For the enrichment analysis, the cis pQTL sentinel variants were first LD-pruned (r2 < 0.1) and the proportion of sentinel cis pQTL variants that are also eQTLs at our pQTL significance threshold (P < 1.5 × 10−11), conventional genome-wide significance (P < 5 × 10−8) or a nominal P value threshold (P < 1 × 10−5) for the same protein or gene was compared to a permuted set of variants that were not pQTLs (P > 0.0001 for all proteins). We generated 10,000 permuted sets of null variants for each significance threshold matched for MAF, distance to TSS and LD (as described for functional annotation enrichment in ‘Functional annotation of pQTLs’). An empirical P value was calculated as the proportion of permuted variant sets where the proportion that are also cis eQTLs exceeded that of the test set of sentinel cis pQTL variants.

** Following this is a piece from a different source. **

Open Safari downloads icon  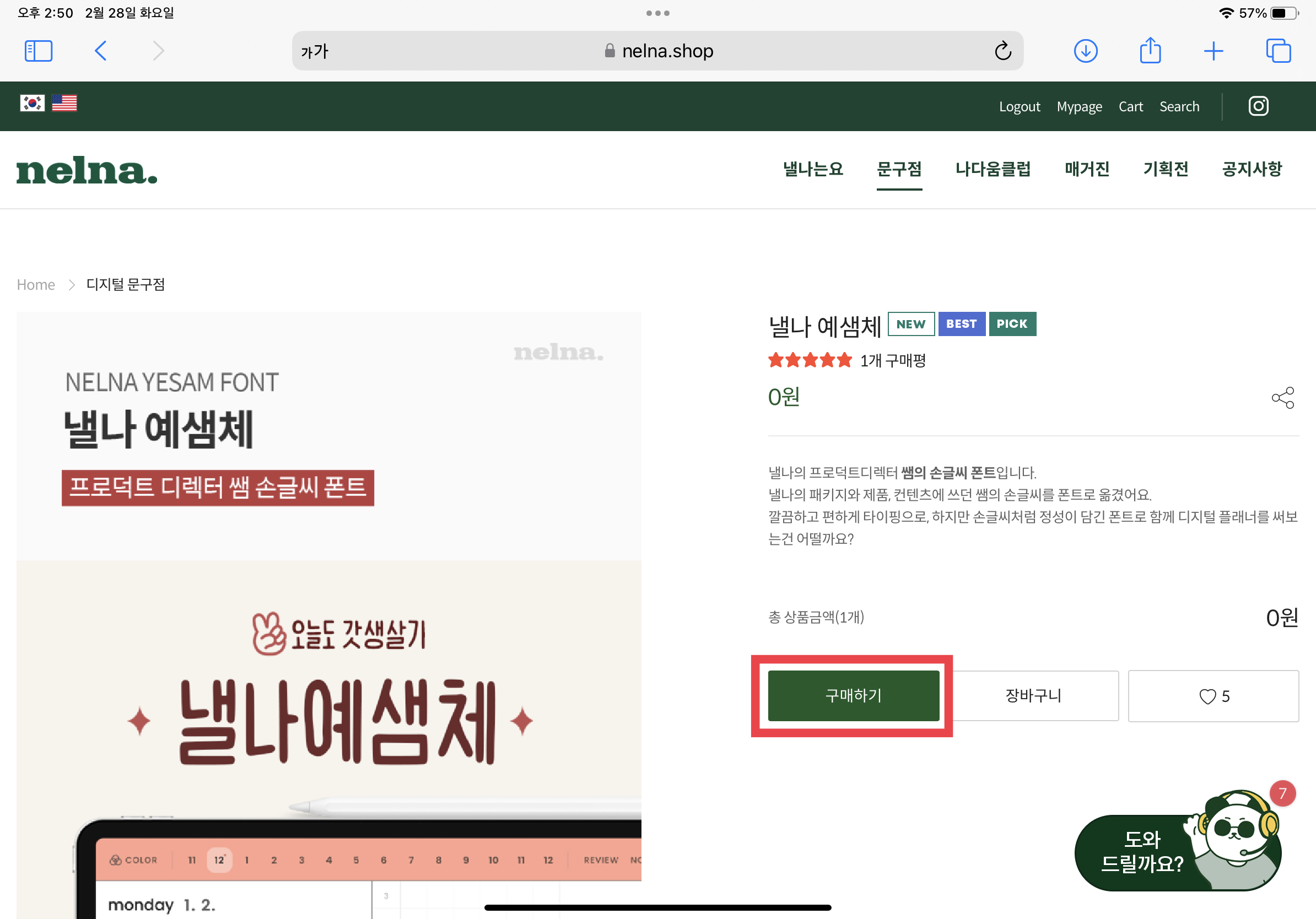(x=1085, y=51)
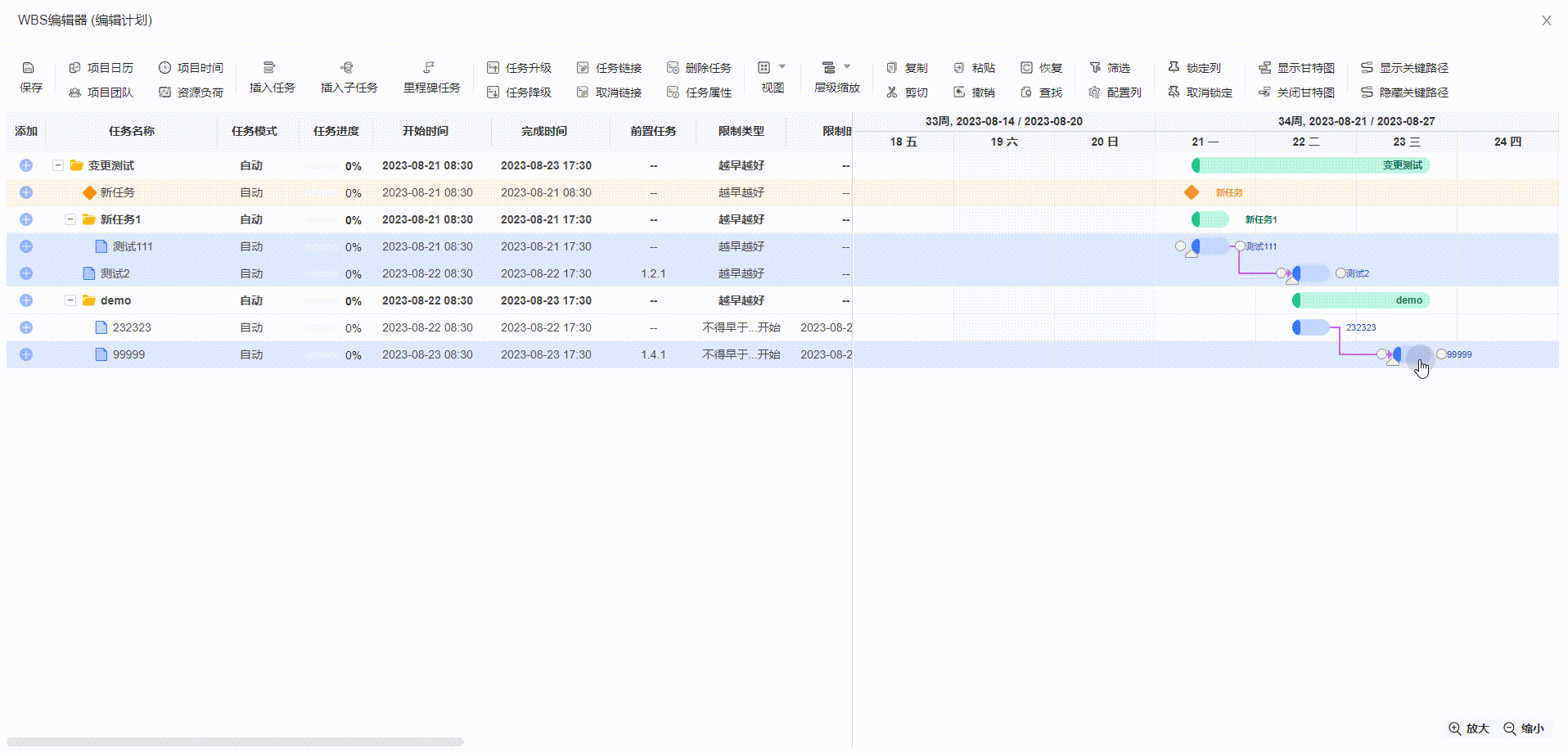
Task: Open the View (视图) dropdown
Action: coord(772,69)
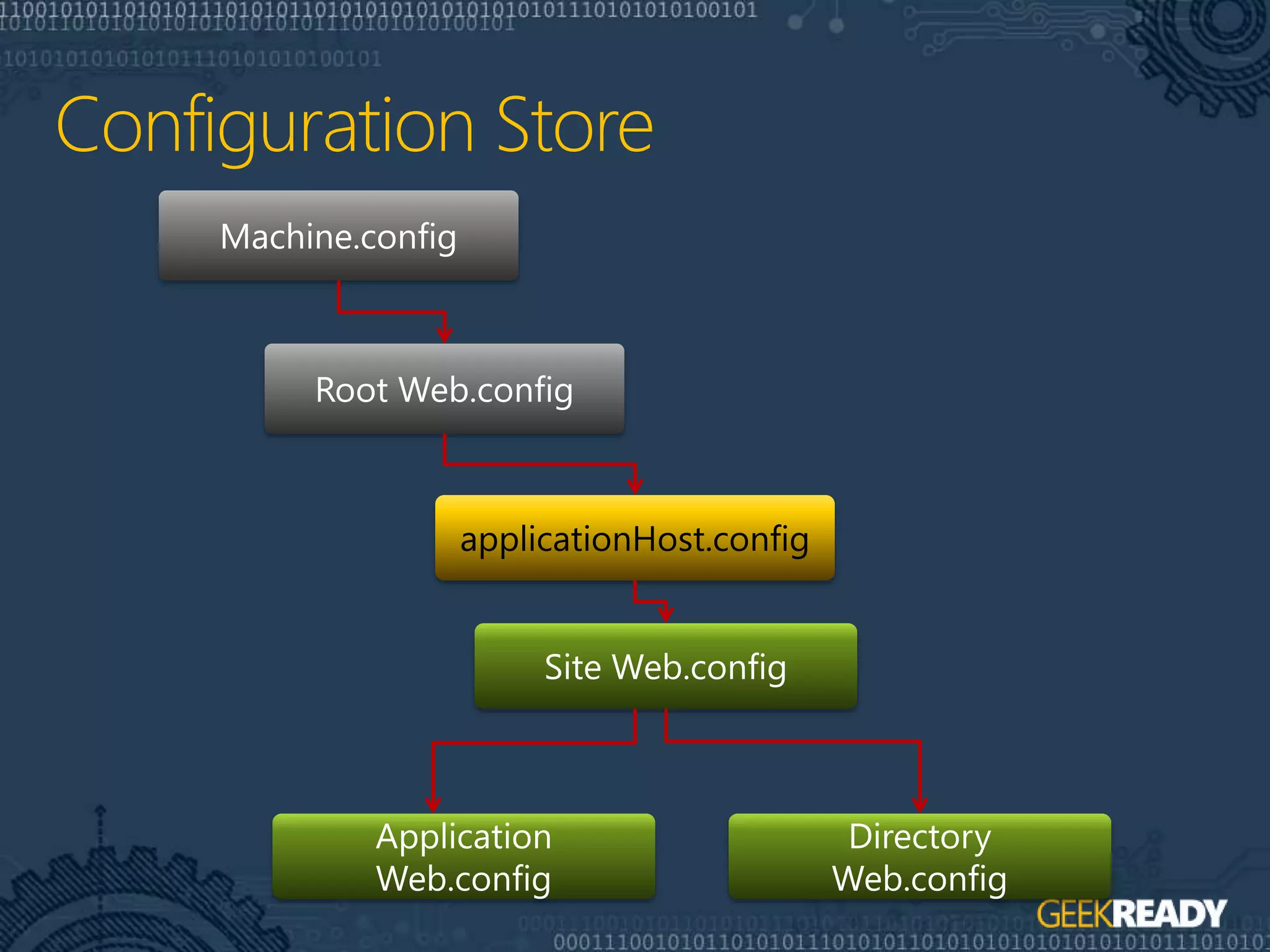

At a stringent eQTL significance threshold (P < 1.5 × 10−11), we found significant enrichment of cis pQTLs for eQTLs (P < 0.0001) (Supplementary Table 11) with 19.5% overlap observed compared to a mean overlap of 1.8% in the null sets. Results were similar in sensitivity analyses using the standard genome-wide or nominal significance thresholds as well as when using only the sentinel variants at cis pQTLs that were robust to adjusting for PAVs (Supplementary Table 7), suggesting our results are robust to the choice of threshold and potential differential binding effects.
Colocalization analysis
Colocalization testing was performed using the coloc package62. For testing colocalization of pQTLs and disease associations, colocalization testing was necessarily limited to disease traits for which full GWAS summary statistics had been made available. We obtained GWAS summary statistics through PhenoScanner. For testing colocalization of pQTLs with eQTLs, we used publically available summary statistics for expression traits from GTEx28. We used the default priors. Regions for testing were determined by dividing the genome into 0.1-cM chunks using recombination data. Evidence for colocalization was assessed using the posterior probability (PP) for hypothesis 4 (that there is an association for both traits and they are driven by the same causal variant(s)). Associations with PP4 > 0.5 were deemed likely to colocalize as this gives hypothesis 4 the highest likelihood of being correct, while PP4 > 0.8 was deemed to be ‘highly likely to colocalize’.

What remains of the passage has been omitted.